REQUIRED WORK: Please copy out the material word for word, starting with the line that contains "Select Draw lay odds 3.7" and ending with its final line, without the pictures.

ENTRIES PROVIDED:
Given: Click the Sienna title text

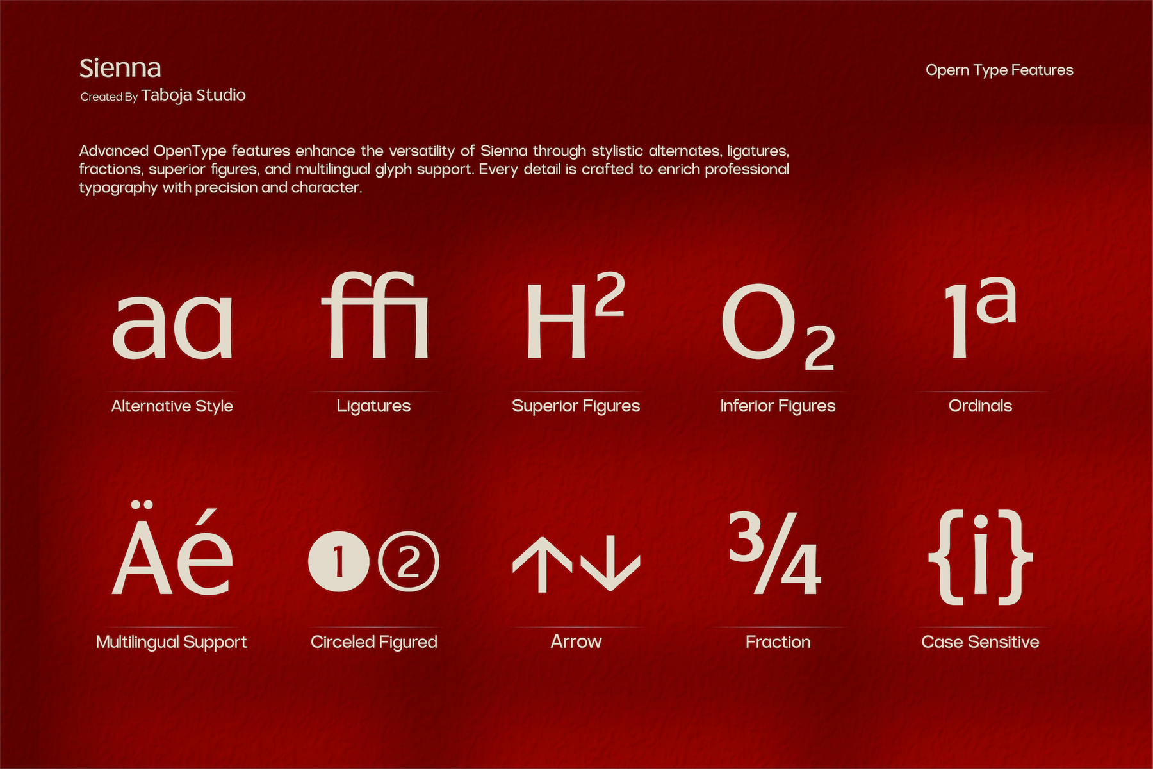Looking at the screenshot, I should pyautogui.click(x=120, y=69).
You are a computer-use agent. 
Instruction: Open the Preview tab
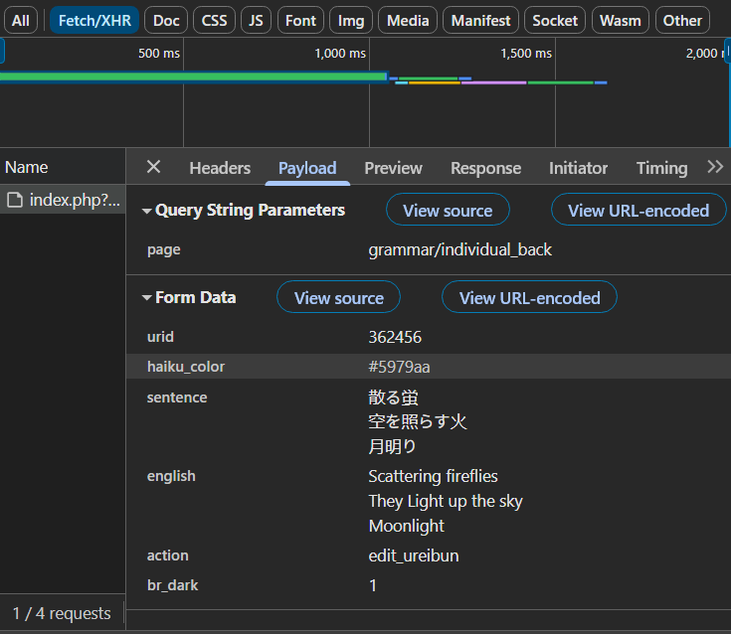[x=393, y=168]
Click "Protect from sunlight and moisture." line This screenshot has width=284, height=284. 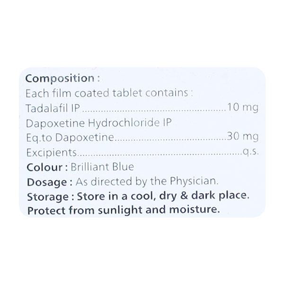[x=124, y=210]
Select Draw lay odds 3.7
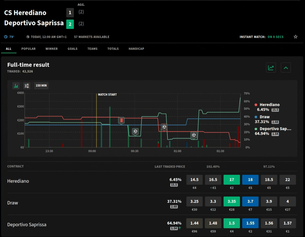The height and width of the screenshot is (237, 305). click(x=250, y=201)
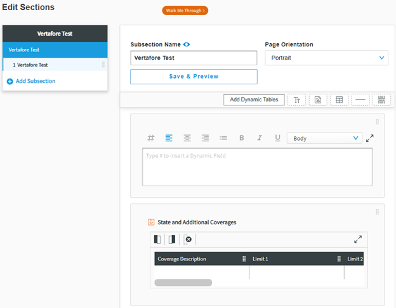
Task: Click the coverage table horizontal scrollbar
Action: (183, 283)
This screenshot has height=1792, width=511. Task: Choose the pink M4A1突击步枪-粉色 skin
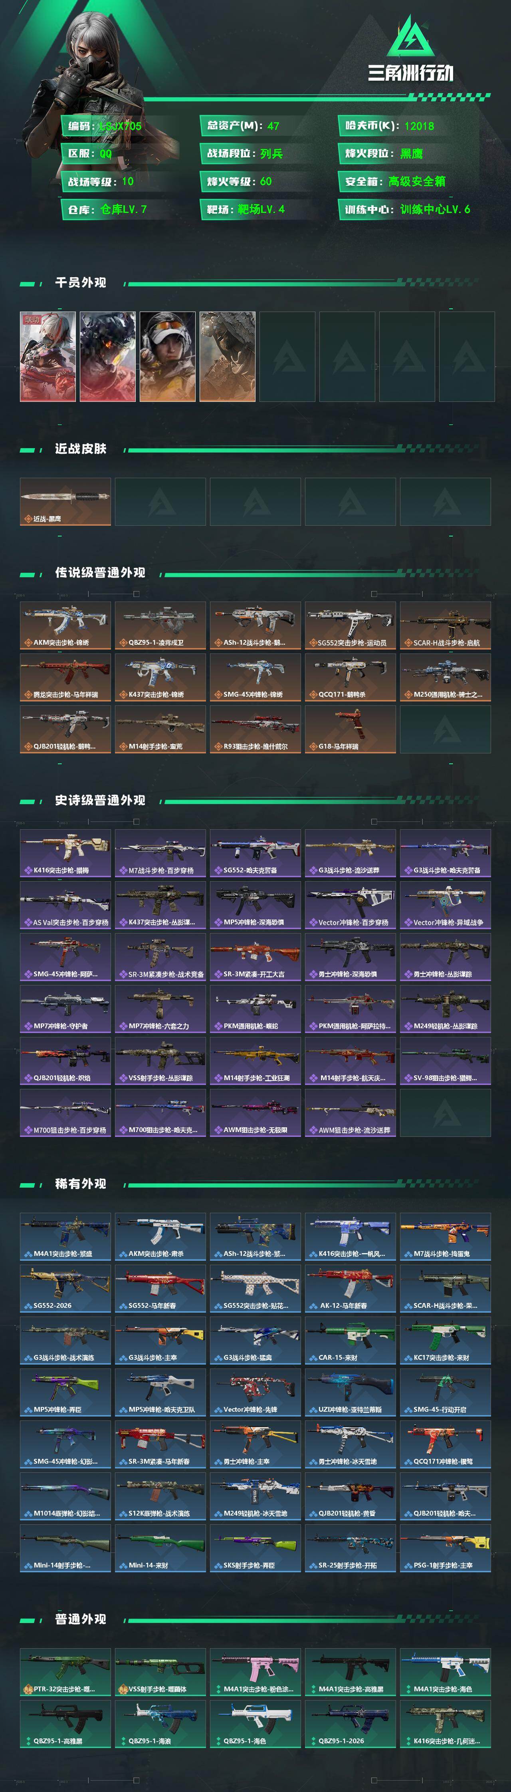tap(255, 1672)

COMPLETED EXERCISE:
Select Draw lay odds 3.7
The height and width of the screenshot is (237, 305). click(x=250, y=201)
Task: Click the coverage table horizontal scrollbar
Action: (183, 283)
This screenshot has height=1792, width=511. Task: Choose the pink M4A1突击步枪-粉色 skin
tap(255, 1672)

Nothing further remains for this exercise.